====== Record extracts

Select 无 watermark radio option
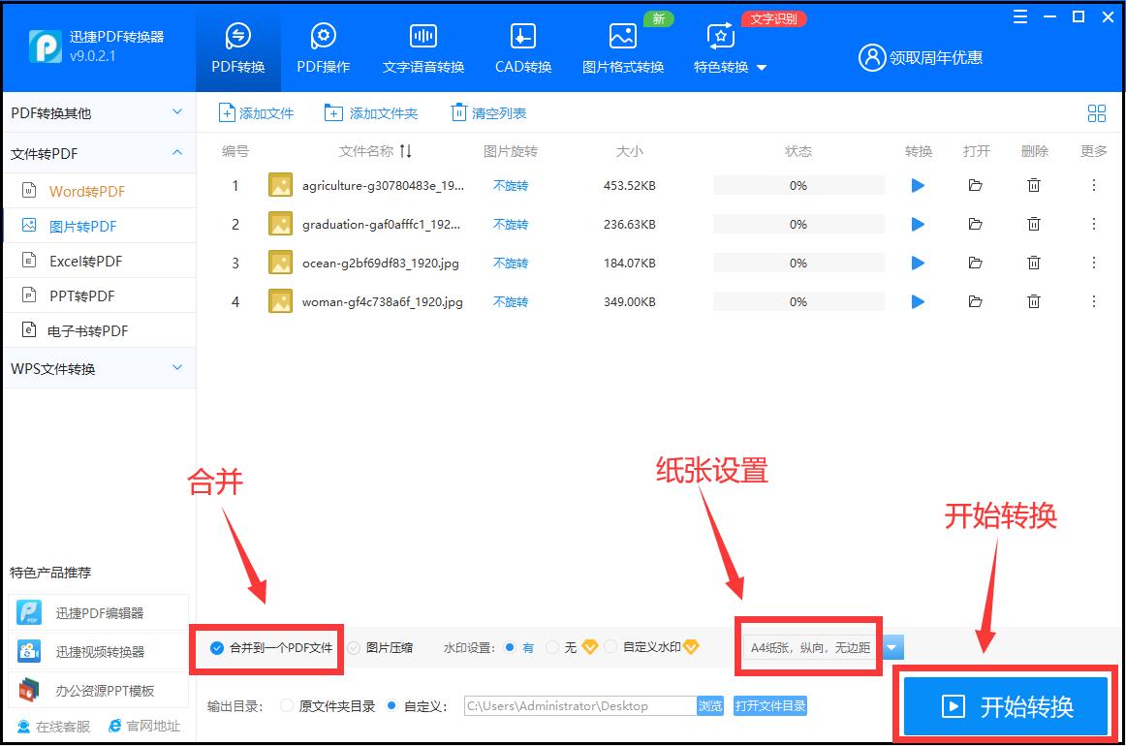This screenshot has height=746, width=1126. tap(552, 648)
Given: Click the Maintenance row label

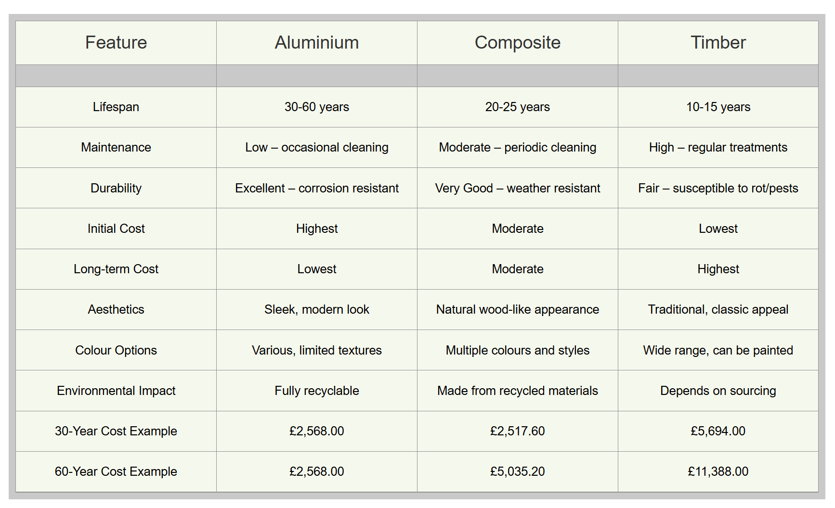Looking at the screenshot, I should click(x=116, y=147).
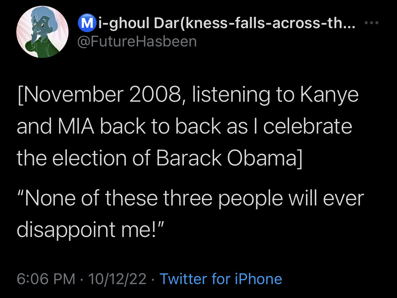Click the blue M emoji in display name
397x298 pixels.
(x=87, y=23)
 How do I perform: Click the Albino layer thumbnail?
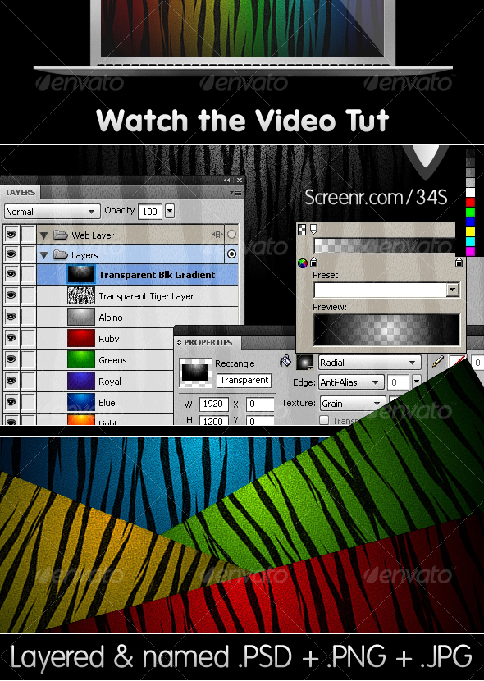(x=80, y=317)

============
====== Record extracts

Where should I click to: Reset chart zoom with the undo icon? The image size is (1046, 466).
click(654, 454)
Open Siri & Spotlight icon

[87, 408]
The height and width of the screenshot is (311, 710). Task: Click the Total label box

============
====== Record extracts

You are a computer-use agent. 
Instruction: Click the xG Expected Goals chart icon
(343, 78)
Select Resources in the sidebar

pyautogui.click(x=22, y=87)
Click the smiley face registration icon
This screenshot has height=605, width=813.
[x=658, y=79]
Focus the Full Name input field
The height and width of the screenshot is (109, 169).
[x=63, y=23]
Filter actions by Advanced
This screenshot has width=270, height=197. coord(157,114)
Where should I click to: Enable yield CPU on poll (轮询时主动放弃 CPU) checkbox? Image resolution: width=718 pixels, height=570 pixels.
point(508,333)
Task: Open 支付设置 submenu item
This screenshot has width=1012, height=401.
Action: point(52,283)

============

**Work required:** The line above containing "Open Siri & Spotlight icon", the line containing "The height and width of the screenshot is (311, 710).", and every line between them are to be transcribed exactly; no other line is wanted.

**Result:**
Open Siri & Spotlight icon

[87, 408]
The height and width of the screenshot is (311, 710). Task: Click the Total label box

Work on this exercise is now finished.